(Task requirements) Quote the records below in full, exactly as given, with the images taken out.

[Screenshot grounding data]
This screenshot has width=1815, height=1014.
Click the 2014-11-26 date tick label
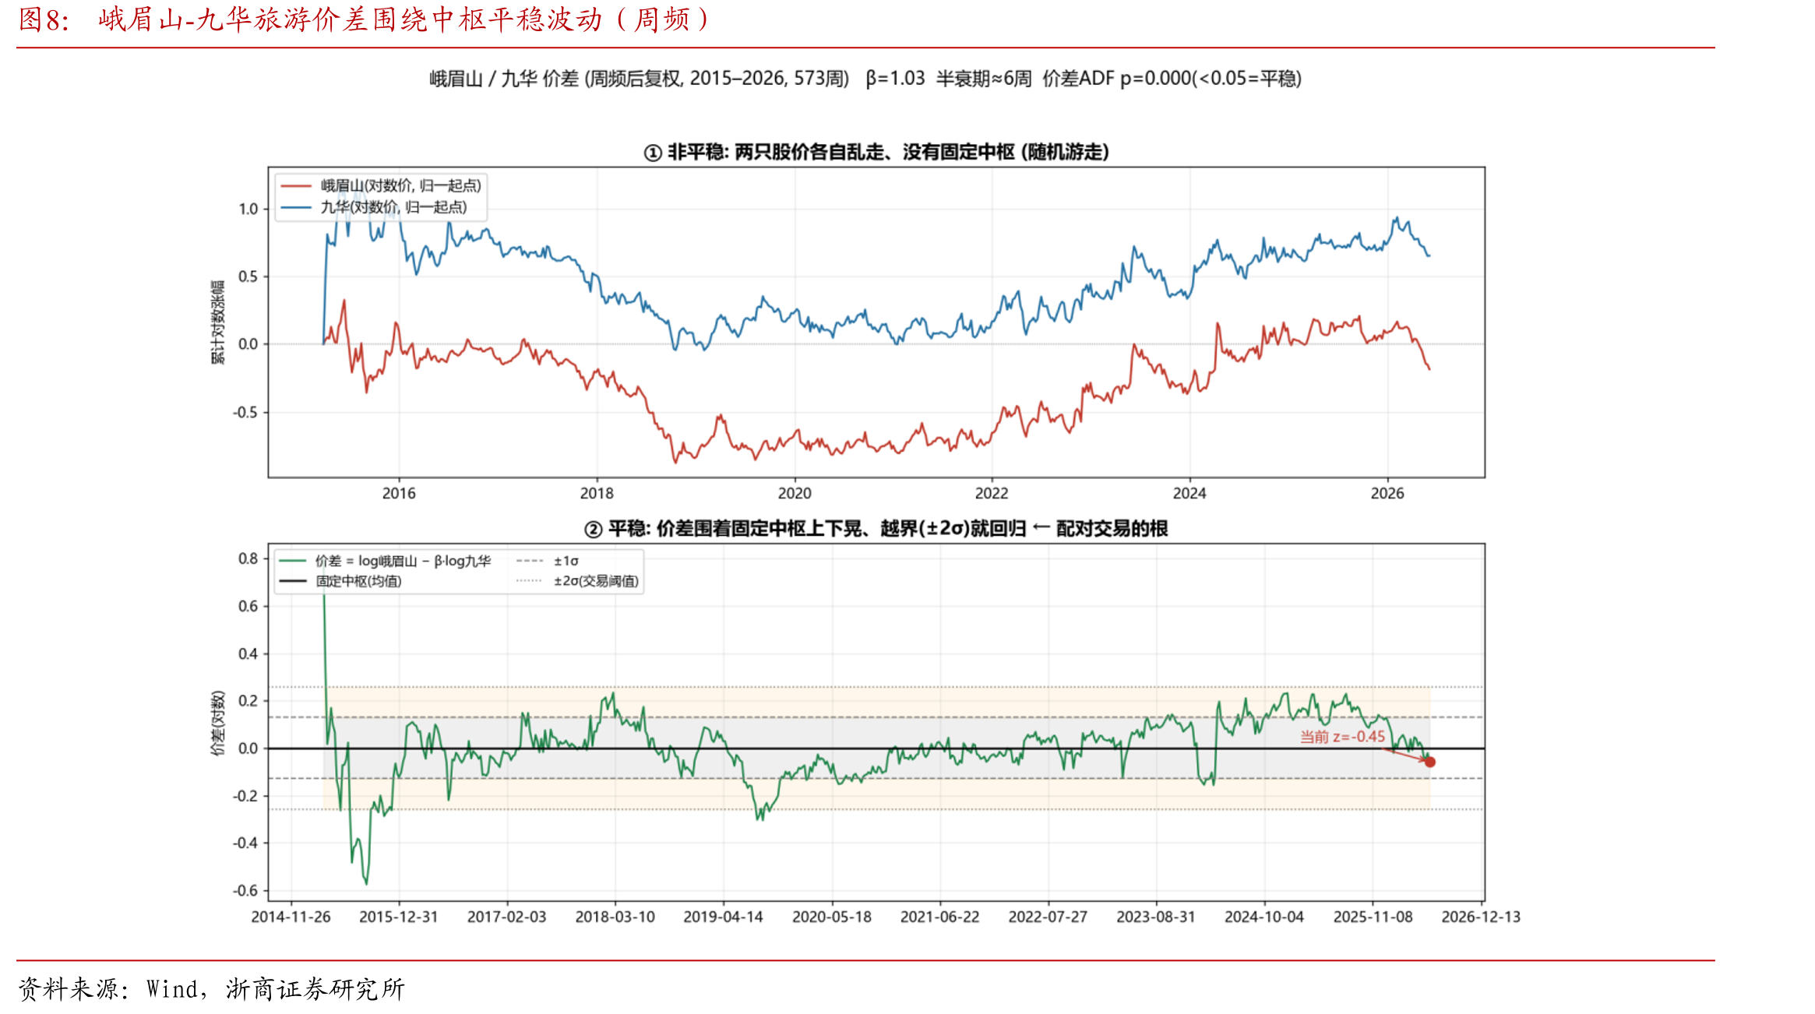(x=291, y=917)
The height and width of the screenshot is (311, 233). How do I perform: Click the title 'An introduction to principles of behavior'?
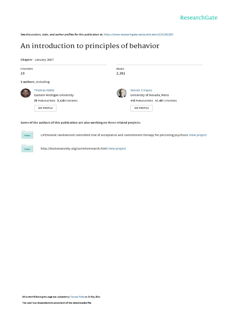90,46
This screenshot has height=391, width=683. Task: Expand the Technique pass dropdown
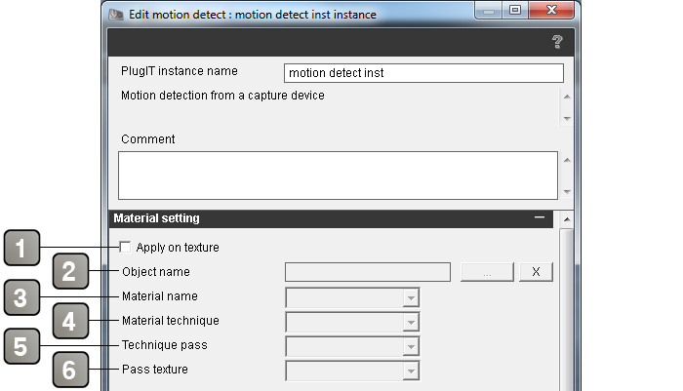tap(352, 346)
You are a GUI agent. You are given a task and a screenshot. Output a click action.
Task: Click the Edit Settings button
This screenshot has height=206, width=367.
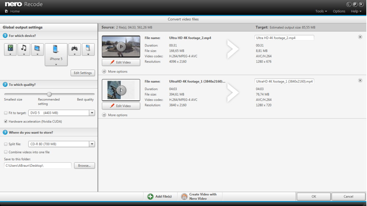pyautogui.click(x=83, y=73)
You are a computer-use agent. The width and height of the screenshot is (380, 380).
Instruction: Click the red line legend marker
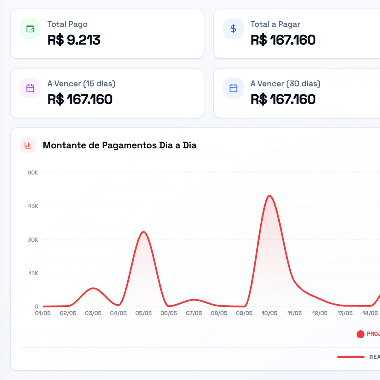[x=351, y=357]
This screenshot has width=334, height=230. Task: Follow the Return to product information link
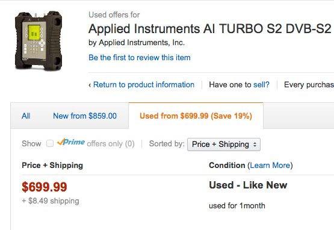pos(144,85)
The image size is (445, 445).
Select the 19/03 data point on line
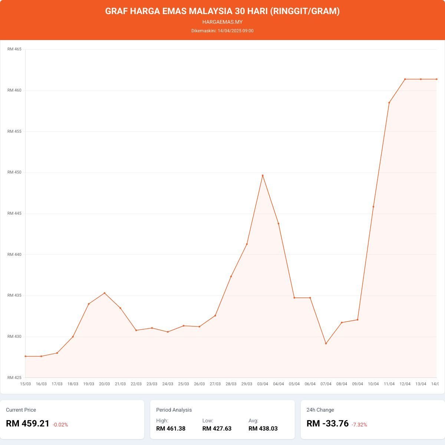(x=89, y=304)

(The completed task)
This screenshot has width=1815, height=1014.
Click the 2014-11-26 date tick label
(x=291, y=917)
The height and width of the screenshot is (311, 233). How do I perform: Click the title 'An introduction to principles of behavior'?
90,46
This screenshot has height=391, width=683. Task: Expand the Technique pass dropdown
tap(352, 346)
You are a GUI agent. You are given a task and a screenshot. Output a click action.
Task: Click the Edit Settings button
This screenshot has height=206, width=367.
pyautogui.click(x=83, y=73)
You are a computer-use agent. The width and height of the screenshot is (380, 380).
Instruction: Click the red line legend marker
[x=351, y=357]
This screenshot has width=334, height=230. Task: Follow the Return to product information link
pos(144,85)
The image size is (445, 445).
Select the 19/03 data point on line
(x=89, y=304)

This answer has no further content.